TASK ITEM: Give back exactly the lines of the entries below from the line with "This screenshot has height=861, width=1367." to the line with "Given: Click the Linux penguin icon", inclusive, and only those.

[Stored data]
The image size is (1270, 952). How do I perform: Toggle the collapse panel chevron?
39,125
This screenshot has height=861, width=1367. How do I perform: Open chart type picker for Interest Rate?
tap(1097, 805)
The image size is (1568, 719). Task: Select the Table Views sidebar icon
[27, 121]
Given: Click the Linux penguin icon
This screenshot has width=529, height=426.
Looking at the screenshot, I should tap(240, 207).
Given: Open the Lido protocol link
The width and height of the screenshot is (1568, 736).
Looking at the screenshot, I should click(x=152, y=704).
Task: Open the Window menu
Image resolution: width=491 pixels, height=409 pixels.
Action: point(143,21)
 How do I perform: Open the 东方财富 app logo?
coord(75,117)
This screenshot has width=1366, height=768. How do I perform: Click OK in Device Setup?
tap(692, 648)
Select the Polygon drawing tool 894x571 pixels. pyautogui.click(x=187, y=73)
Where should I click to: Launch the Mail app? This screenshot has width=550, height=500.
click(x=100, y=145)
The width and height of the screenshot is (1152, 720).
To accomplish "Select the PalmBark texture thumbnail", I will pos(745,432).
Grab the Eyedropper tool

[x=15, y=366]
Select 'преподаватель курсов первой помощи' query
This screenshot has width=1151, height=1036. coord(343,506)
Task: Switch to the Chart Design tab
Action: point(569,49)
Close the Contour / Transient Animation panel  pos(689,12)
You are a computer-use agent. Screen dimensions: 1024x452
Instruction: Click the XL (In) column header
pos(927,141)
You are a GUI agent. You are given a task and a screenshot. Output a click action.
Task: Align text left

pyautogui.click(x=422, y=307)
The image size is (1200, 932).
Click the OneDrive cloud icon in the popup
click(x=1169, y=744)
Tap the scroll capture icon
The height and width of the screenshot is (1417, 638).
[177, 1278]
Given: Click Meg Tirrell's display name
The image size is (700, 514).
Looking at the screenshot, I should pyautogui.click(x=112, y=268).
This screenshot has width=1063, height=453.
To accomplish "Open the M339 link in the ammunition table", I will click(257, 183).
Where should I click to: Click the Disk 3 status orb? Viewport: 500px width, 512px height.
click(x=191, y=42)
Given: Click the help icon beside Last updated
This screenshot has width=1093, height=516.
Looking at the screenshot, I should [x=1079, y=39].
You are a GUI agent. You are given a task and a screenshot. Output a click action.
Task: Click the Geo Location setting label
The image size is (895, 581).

ANSWER AREA:
This screenshot has height=861, width=1367. How do I perform: Open chart type picker for Interest Rate?
tap(1097, 805)
The image size is (1568, 719). Task: Select the Table Views sidebar icon
[27, 121]
Given: Click the Linux penguin icon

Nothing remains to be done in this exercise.